When life is hard, we often turn to hope.
Hope allows us to believe that our predicament is only temporary, that things will get better again. Having hope is usually considered a good thing. According to Psychology Today, “As long as a patient, individual or victim has hope, they can recover from anything and everything”.
“Hope is important because it can make the present moment less difficult to bear,” agrees Thich Nhat Hanh in Peace Is Every Step. “If we believe that tomorrow will be better, we can bear a hardship today.”
But, he continues, there’s a catch:
“But that is the most that hope can do for us - to make some hardship lighter. When I think deeply about the nature of hope, I see something tragic…
Hope is for the future. It cannot help us discover joy, peace, or enlightenment in the present moment… I do not mean that you should not have hope, but that hope is not enough. Hope can create an obstacle for you, and if you dwell in the energy of hope, you will not bring yourself back entirely into the present moment. If you re-channel those energies into being aware of what is going on in the present moment, you will be able to make a breakthrough and discover joy and peace right in the present moment...”
Instead of hoping for things to get better in the future, we should learn to appreciate what we have right now.
His advice is echoed by Pema Chodron in When Things Fall Apart: Heart Advice For Difficult Times:
“Without giving up hope – that there’s somewhere better to be, that there’s someone better to be – we will never relax with where we are or who we are...
Abandoning hope is an affirmation, the beginning of the beginning. You could even put “Abandon hope” on your refrigerator door instead of more conventional aspirations…”
Give up hope? This advice may seem indefensibly defeatist.
Yet sometimes hope leads to more anxiety and stress, not less. We pay a price for hope: fear. If I am diagnosed with cancer, I hope I will be able to fight it off – but I fear that I will not. If I lose my job, I hope I will soon find another – but I fear that I will not. If my partner tells me they are unhappy in our marriage, I hope we can work together to save it – but I fear that we will fail.
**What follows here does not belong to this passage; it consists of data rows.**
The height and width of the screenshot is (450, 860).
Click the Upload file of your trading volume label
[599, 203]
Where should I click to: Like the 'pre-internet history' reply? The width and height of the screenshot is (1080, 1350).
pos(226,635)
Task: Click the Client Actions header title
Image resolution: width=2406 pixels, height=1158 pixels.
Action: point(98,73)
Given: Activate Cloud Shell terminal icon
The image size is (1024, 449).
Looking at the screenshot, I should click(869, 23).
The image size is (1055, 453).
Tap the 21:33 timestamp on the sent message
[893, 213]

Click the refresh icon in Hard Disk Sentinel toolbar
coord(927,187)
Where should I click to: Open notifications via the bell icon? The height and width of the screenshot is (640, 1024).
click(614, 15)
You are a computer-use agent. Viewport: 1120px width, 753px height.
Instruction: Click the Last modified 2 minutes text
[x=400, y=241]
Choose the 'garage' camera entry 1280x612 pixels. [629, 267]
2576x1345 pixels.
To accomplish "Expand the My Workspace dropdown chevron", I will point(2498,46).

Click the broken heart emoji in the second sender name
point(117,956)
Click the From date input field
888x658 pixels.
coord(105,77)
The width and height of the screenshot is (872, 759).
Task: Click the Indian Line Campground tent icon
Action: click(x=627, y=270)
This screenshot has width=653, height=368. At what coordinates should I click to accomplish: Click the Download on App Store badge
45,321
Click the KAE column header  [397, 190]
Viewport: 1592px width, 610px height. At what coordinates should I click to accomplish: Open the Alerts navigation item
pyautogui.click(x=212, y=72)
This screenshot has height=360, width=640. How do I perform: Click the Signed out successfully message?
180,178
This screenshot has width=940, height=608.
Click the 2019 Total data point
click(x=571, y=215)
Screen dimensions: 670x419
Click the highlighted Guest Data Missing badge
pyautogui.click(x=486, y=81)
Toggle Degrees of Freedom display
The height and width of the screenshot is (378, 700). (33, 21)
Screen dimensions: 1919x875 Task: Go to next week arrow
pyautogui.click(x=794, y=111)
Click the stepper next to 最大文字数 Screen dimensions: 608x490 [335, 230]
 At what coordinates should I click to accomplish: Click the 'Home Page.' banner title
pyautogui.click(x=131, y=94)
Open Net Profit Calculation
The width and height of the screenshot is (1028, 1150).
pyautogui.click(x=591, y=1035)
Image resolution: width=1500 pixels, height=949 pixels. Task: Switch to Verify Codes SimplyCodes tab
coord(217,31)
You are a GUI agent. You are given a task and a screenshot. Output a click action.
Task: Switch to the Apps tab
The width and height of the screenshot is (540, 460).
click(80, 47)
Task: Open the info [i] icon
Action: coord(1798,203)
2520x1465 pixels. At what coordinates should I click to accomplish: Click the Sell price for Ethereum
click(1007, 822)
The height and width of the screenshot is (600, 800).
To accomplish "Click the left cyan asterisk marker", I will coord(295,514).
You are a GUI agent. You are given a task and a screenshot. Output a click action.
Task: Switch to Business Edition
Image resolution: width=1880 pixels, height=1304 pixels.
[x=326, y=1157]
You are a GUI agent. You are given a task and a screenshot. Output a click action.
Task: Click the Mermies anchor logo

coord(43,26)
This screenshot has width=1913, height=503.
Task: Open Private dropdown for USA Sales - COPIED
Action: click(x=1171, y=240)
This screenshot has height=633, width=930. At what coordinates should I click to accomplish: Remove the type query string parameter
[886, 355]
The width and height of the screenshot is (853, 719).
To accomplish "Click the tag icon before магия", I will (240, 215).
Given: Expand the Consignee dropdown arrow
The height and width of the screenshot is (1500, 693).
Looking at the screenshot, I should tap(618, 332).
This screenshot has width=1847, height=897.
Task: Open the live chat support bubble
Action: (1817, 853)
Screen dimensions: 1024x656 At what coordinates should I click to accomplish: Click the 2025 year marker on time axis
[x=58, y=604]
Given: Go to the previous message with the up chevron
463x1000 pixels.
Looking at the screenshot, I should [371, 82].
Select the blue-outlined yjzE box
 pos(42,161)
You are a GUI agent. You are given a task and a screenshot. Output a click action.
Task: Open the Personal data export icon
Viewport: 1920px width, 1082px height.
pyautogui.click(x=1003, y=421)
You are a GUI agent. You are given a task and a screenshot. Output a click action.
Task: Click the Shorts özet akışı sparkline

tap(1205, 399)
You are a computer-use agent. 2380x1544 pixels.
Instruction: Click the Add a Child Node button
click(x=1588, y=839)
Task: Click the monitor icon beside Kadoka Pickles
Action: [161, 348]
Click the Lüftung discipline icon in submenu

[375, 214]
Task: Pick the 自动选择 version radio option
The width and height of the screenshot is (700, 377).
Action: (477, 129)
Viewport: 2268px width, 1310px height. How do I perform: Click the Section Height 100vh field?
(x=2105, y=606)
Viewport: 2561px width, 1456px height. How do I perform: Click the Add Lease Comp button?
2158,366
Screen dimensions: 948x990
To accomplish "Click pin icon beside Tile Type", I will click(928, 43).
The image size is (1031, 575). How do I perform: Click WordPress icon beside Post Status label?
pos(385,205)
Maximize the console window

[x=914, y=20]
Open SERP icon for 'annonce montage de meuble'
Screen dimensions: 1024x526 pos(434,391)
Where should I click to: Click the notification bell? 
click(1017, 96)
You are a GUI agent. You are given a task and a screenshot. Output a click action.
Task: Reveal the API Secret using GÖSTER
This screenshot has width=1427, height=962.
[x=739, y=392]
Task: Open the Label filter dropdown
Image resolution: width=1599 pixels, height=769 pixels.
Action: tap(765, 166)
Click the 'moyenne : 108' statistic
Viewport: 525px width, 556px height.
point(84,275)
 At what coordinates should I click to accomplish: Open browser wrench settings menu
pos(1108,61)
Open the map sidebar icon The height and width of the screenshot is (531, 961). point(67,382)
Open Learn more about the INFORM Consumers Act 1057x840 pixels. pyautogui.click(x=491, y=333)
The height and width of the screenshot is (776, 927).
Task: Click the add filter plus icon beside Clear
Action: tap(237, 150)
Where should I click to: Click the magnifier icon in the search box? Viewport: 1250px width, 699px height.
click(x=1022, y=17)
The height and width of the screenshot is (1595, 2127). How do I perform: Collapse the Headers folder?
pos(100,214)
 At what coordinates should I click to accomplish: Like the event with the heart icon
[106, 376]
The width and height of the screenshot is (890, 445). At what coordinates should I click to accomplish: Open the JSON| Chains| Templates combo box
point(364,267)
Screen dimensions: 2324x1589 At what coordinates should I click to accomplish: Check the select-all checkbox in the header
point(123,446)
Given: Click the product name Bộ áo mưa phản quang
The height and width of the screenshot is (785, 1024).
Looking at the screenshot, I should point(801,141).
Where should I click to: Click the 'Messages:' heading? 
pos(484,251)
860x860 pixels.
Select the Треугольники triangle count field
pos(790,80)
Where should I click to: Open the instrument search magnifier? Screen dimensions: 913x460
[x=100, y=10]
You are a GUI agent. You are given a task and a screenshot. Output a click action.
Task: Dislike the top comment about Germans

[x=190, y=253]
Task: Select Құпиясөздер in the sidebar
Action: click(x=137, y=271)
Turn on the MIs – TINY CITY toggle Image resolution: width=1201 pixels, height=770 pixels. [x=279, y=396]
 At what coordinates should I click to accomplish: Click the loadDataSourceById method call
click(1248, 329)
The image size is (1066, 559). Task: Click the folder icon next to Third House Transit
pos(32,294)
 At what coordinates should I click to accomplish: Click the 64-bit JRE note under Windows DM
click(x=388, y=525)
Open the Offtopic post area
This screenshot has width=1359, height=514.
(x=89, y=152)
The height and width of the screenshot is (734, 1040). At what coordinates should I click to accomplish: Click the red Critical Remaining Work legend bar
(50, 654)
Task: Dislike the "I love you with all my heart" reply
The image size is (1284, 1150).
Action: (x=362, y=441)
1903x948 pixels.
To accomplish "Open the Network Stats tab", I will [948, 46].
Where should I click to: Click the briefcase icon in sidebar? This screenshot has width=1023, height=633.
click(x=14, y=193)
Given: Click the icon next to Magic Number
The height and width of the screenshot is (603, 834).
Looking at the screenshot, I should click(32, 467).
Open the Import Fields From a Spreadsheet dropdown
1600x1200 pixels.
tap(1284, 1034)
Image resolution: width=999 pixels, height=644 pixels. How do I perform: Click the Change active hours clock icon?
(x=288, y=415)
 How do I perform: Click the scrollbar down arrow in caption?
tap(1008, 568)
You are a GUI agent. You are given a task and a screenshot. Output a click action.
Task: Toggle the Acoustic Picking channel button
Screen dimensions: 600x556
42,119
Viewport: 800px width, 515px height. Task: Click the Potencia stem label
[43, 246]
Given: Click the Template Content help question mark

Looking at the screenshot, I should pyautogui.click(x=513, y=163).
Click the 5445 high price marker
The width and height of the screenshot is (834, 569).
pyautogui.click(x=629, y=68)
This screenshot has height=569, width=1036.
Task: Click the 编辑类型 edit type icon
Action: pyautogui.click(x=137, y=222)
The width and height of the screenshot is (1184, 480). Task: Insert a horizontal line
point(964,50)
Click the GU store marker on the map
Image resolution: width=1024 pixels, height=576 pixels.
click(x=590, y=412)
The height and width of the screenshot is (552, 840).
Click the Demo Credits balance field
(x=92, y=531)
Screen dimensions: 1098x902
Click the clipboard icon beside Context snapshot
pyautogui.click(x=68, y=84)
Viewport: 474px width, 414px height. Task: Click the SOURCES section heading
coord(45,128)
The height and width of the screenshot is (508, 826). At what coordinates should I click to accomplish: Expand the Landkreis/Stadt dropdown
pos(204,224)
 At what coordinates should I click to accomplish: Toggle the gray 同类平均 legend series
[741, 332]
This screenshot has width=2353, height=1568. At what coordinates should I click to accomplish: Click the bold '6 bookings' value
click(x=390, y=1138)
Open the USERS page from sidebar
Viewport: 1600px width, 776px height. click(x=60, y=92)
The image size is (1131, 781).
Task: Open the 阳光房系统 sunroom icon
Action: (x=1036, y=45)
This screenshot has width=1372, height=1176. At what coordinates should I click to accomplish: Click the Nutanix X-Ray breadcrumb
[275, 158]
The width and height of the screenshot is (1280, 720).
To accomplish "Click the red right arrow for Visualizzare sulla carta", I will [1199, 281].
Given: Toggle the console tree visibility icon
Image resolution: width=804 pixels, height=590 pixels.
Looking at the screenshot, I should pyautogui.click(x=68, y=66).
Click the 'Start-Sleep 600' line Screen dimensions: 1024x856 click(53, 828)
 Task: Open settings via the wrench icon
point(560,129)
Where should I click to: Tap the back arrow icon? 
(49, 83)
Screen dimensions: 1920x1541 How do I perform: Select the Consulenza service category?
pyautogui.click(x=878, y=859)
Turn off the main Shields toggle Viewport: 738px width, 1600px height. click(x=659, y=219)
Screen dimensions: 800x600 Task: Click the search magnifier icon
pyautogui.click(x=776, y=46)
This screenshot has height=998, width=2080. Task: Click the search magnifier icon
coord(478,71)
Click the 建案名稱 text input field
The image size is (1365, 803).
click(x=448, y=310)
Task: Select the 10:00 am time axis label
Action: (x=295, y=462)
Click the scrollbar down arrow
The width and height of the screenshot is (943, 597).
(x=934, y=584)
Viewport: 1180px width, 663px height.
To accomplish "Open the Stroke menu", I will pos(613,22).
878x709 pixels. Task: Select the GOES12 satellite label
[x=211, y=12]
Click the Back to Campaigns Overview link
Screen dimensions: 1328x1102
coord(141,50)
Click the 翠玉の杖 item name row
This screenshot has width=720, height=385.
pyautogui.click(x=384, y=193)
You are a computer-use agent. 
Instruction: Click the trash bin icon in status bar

Fear, not hopelessness, is the opposite of hope. In Everyday Zen, Charlotte Joko Beck writes
“…what happens with you when you begin to feel uneasy, unsettled, queasy? Notice the panic, notice when you instantly grab for something. That grabbing is based on hope. Not grabbing is called hopelessness...
A life lived with no hope is a peaceful, joyous, compassionate life.”
Hopelessness does not mean that we do not care about our situation. It does not mean that we should never strive for anything. We can have goals, and if we achieve them that is fine. However, if we fail to achieve them that is fine too. In the words of the Serenity Prayer, it's about having the serenity to accept the things that we recognise we cannot change. It does not excuse us from the need to find the courage to change the things we can.